- The data -

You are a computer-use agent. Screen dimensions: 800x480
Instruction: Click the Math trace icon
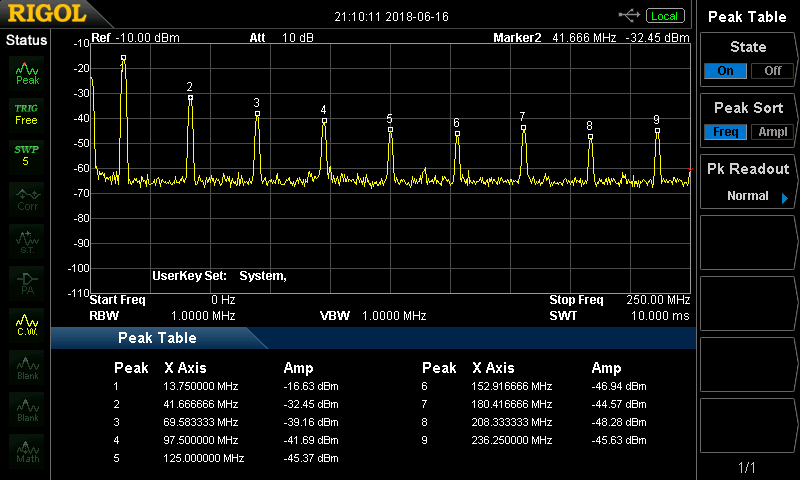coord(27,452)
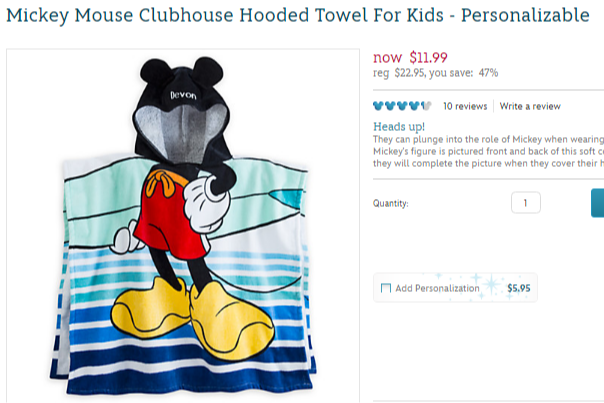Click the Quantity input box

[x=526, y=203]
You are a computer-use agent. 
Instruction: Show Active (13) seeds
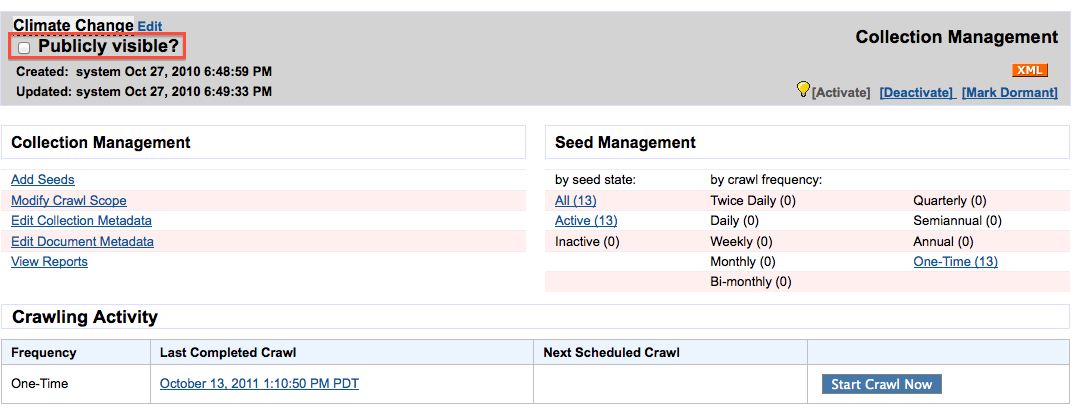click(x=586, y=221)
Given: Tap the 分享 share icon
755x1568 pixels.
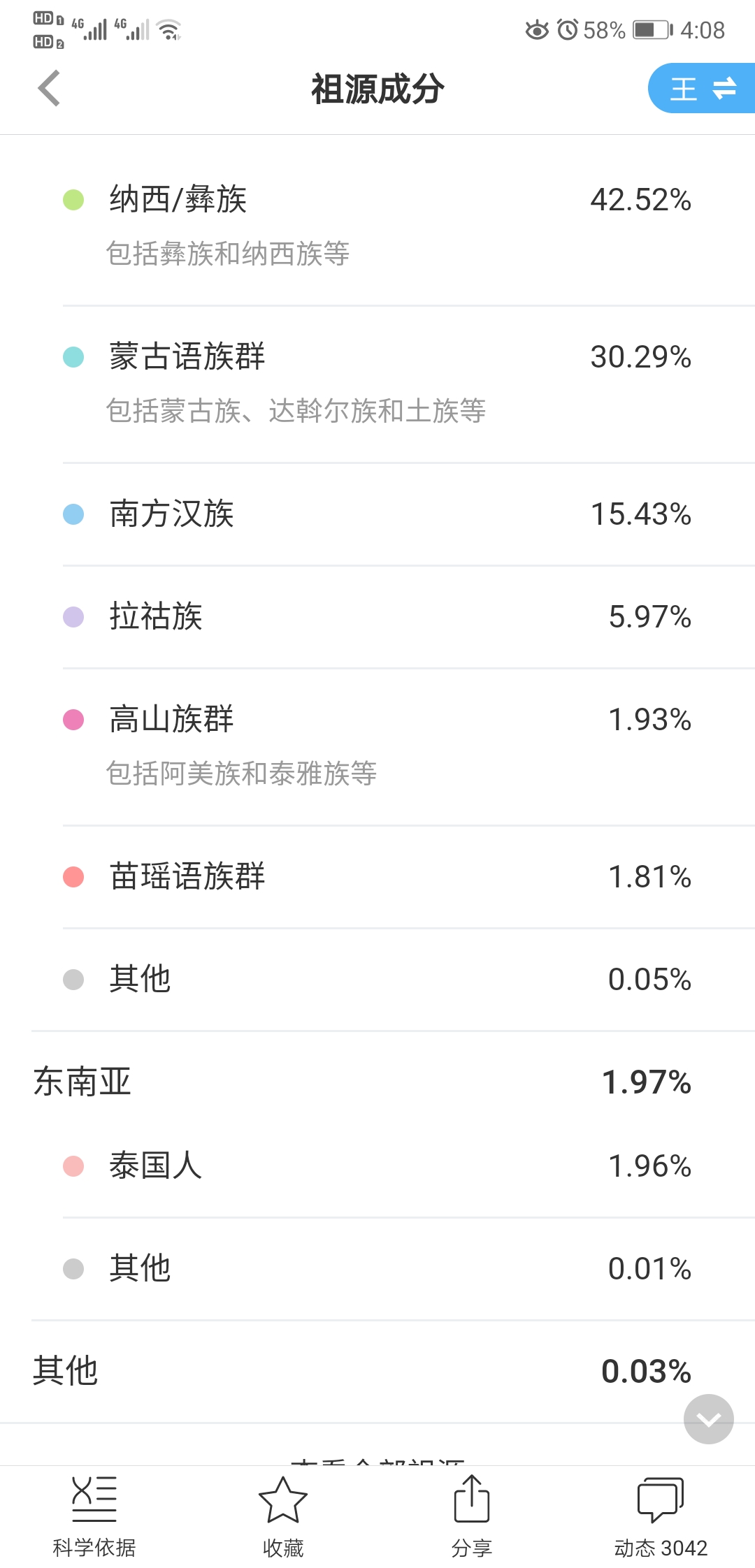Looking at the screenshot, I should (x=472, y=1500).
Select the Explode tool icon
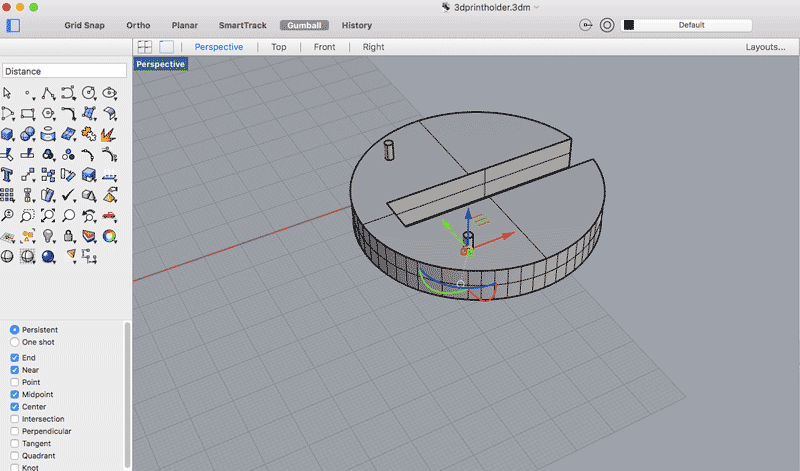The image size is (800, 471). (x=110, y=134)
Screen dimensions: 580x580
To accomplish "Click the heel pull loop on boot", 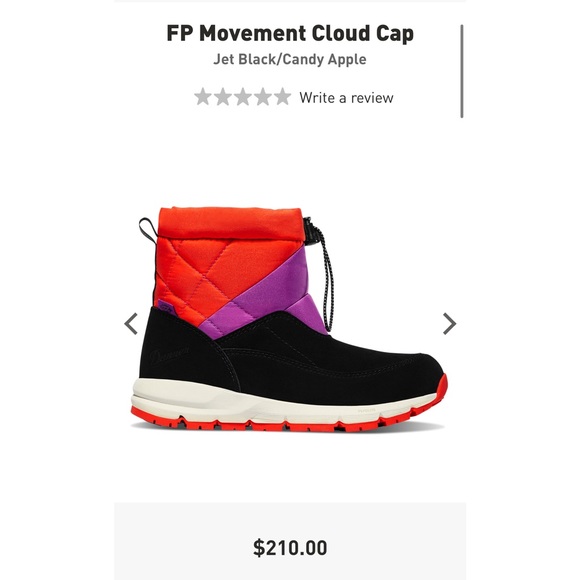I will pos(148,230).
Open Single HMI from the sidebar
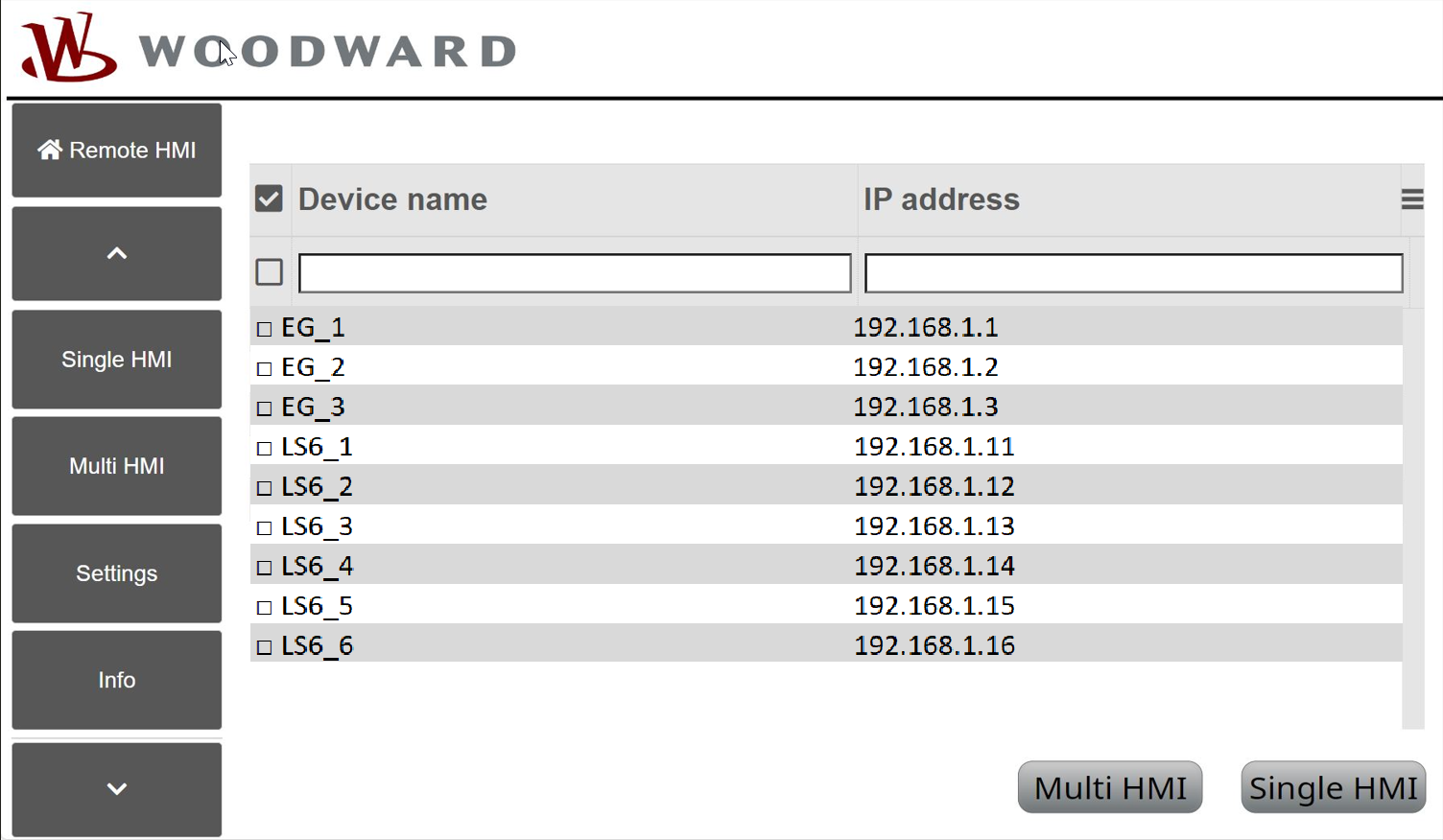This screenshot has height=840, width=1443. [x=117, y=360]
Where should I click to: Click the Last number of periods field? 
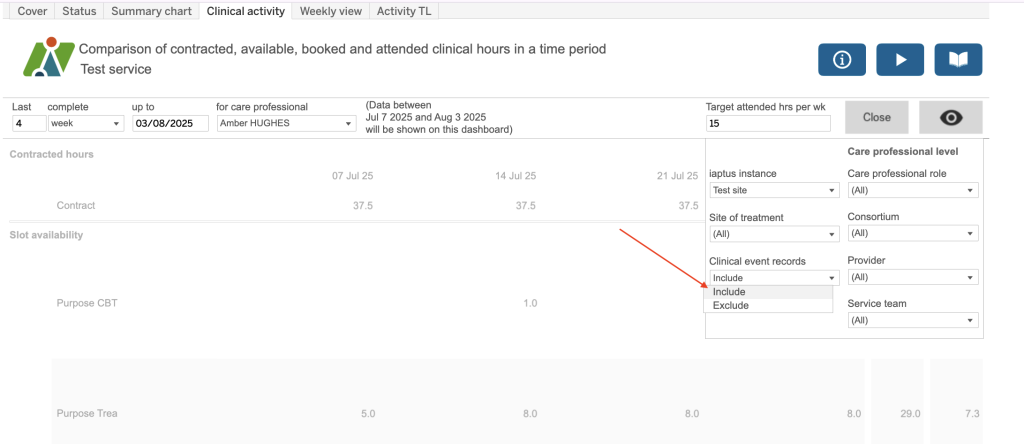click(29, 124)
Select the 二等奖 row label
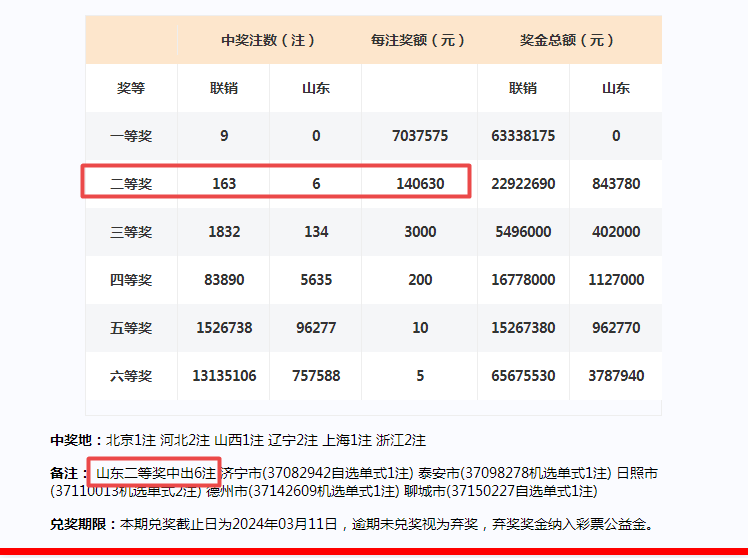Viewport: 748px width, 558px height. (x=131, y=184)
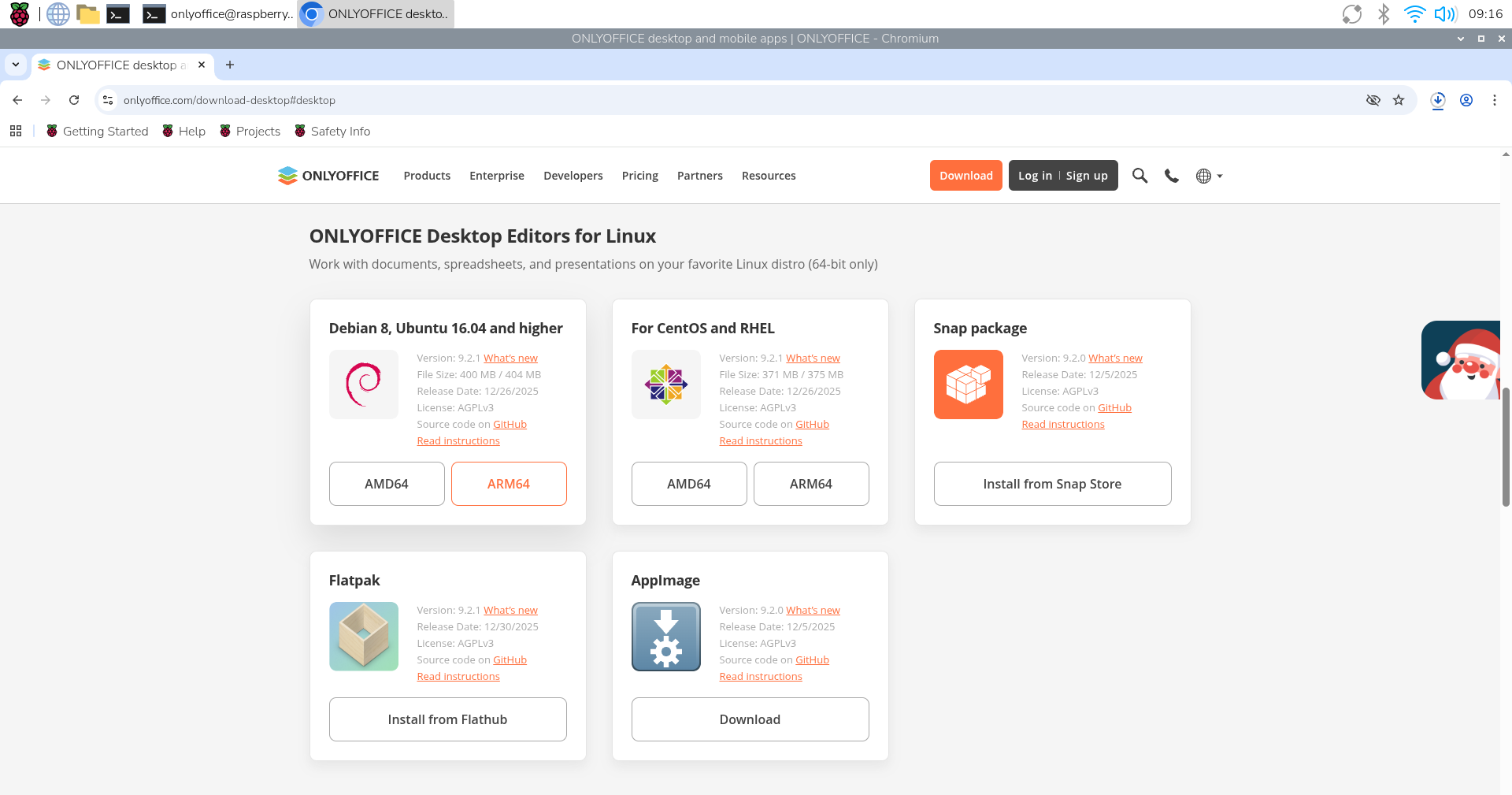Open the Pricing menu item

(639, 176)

- Work instructions -
In the records above, count the lines that contain the word "dimensions" and state only that count.

- Answer for this exercise -
2